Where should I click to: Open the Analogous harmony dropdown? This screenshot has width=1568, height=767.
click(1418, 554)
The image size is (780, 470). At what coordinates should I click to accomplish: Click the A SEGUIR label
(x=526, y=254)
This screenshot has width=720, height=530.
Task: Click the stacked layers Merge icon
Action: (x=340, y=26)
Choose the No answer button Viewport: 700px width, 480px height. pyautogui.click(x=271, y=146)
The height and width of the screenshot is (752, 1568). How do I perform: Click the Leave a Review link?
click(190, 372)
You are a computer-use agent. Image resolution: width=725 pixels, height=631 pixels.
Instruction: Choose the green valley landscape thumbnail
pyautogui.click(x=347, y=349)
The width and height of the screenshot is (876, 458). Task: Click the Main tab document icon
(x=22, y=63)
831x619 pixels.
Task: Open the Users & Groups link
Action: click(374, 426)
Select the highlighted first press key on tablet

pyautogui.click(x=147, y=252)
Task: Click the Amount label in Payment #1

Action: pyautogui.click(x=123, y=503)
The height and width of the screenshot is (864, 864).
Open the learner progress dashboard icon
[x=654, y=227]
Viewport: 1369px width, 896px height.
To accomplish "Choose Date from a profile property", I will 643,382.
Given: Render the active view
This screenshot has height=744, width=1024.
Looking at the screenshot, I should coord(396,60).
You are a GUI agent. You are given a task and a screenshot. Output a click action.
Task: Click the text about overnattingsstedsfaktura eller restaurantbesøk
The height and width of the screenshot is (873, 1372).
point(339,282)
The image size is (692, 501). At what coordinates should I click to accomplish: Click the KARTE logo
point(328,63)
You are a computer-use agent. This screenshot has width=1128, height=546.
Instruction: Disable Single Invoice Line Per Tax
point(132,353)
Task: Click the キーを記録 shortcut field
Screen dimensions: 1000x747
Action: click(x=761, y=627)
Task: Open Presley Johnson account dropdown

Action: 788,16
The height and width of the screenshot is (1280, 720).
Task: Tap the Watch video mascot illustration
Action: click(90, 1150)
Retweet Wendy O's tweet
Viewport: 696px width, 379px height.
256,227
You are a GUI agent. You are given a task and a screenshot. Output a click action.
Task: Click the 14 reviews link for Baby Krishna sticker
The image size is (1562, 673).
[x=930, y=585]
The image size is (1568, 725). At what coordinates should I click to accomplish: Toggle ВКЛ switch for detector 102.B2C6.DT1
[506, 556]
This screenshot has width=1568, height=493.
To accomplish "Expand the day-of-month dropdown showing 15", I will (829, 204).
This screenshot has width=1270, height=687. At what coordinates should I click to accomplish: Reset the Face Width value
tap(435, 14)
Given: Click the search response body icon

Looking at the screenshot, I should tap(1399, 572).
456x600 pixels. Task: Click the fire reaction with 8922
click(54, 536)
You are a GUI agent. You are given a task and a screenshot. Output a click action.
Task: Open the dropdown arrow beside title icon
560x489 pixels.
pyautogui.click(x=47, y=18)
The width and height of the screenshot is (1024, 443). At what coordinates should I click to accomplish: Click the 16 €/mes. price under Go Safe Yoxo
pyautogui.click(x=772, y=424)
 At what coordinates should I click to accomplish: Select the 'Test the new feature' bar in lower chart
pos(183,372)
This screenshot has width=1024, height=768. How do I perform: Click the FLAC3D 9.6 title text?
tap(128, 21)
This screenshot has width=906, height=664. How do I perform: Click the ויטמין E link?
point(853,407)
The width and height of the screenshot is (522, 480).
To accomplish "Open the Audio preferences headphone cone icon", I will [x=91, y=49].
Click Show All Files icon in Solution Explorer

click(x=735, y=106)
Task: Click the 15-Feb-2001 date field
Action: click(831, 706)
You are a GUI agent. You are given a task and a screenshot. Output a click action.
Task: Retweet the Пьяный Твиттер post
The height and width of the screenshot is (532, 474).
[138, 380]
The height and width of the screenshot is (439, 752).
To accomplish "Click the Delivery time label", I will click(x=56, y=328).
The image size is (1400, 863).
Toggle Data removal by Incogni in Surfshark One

+ + +

▶ [Exercise objective]: Exactly as written, transcribe each line of the data.

▶ [Answer box]:
Where should I click to: Open the Analogous harmony dropdown? This screenshot has width=1568, height=767.
click(1418, 554)
The image size is (780, 470). At what coordinates should I click to accomplish: Click the A SEGUIR label
(x=526, y=254)
This screenshot has width=720, height=530.
Task: Click the stacked layers Merge icon
Action: (x=340, y=26)
Choose the No answer button Viewport: 700px width, 480px height. pyautogui.click(x=271, y=146)
The height and width of the screenshot is (752, 1568). How do I perform: Click the Leave a Review link?
click(190, 372)
You are a computer-use agent. Image resolution: width=725 pixels, height=631 pixels.
Instruction: Choose the green valley landscape thumbnail
pyautogui.click(x=347, y=349)
The width and height of the screenshot is (876, 458). Task: Click the Main tab document icon
(x=22, y=63)
831x619 pixels.
Task: Open the Users & Groups link
Action: click(374, 426)
Select the highlighted first press key on tablet

pyautogui.click(x=147, y=252)
Task: Click the Amount label in Payment #1

Action: pyautogui.click(x=123, y=503)
The height and width of the screenshot is (864, 864).
Open the learner progress dashboard icon
[x=654, y=227]
Viewport: 1369px width, 896px height.
To accomplish "Choose Date from a profile property", I will 643,382.
Given: Render the active view
This screenshot has height=744, width=1024.
Looking at the screenshot, I should coord(396,60).
You are a GUI agent. You are given a task and a screenshot. Output a click action.
Task: Click the text about overnattingsstedsfaktura eller restaurantbesøk
The height and width of the screenshot is (873, 1372).
point(339,282)
The image size is (692, 501). At what coordinates should I click to accomplish: Click the KARTE logo
point(328,63)
You are a computer-use agent. This screenshot has width=1128, height=546.
Instruction: Disable Single Invoice Line Per Tax
point(132,353)
Task: Click the キーを記録 shortcut field
Screen dimensions: 1000x747
Action: click(x=761, y=627)
Task: Open Presley Johnson account dropdown

Action: 788,16
The height and width of the screenshot is (1280, 720).
Task: Tap the Watch video mascot illustration
Action: click(90, 1150)
Retweet Wendy O's tweet
Viewport: 696px width, 379px height.
256,227
You are a GUI agent. You are given a task and a screenshot. Output a click action.
Task: Click the 14 reviews link for Baby Krishna sticker
The image size is (1562, 673).
[x=930, y=585]
The image size is (1568, 725). At what coordinates should I click to accomplish: Toggle ВКЛ switch for detector 102.B2C6.DT1
[506, 556]
This screenshot has width=1568, height=493.
To accomplish "Expand the day-of-month dropdown showing 15", I will (829, 204).
This screenshot has width=1270, height=687. At what coordinates should I click to accomplish: Reset the Face Width value
tap(435, 14)
Given: Click the search response body icon

Looking at the screenshot, I should tap(1399, 572).
456x600 pixels. Task: Click the fire reaction with 8922
click(54, 536)
You are a GUI agent. You are given a task and a screenshot. Output a click action.
Task: Open the dropdown arrow beside title icon
560x489 pixels.
pyautogui.click(x=47, y=18)
The width and height of the screenshot is (1024, 443). At what coordinates should I click to accomplish: Click the 16 €/mes. price under Go Safe Yoxo
pyautogui.click(x=772, y=424)
 At what coordinates should I click to accomplish: Select the 'Test the new feature' bar in lower chart
pos(183,372)
This screenshot has width=1024, height=768. How do I perform: Click the FLAC3D 9.6 title text?
tap(128, 21)
This screenshot has width=906, height=664. How do I perform: Click the ויטמין E link?
point(853,407)
The width and height of the screenshot is (522, 480).
To accomplish "Open the Audio preferences headphone cone icon", I will [x=91, y=49].
Click Show All Files icon in Solution Explorer

click(x=735, y=106)
Task: Click the 15-Feb-2001 date field
Action: click(831, 706)
You are a GUI agent. You are given a task and a screenshot. Output a click action.
Task: Retweet the Пьяный Твиттер post
The height and width of the screenshot is (532, 474).
[138, 380]
The height and width of the screenshot is (439, 752).
To accomplish "Click the Delivery time label", I will click(x=56, y=328).
The image size is (1400, 863).
Toggle Data removal by Incogni in Surfshark One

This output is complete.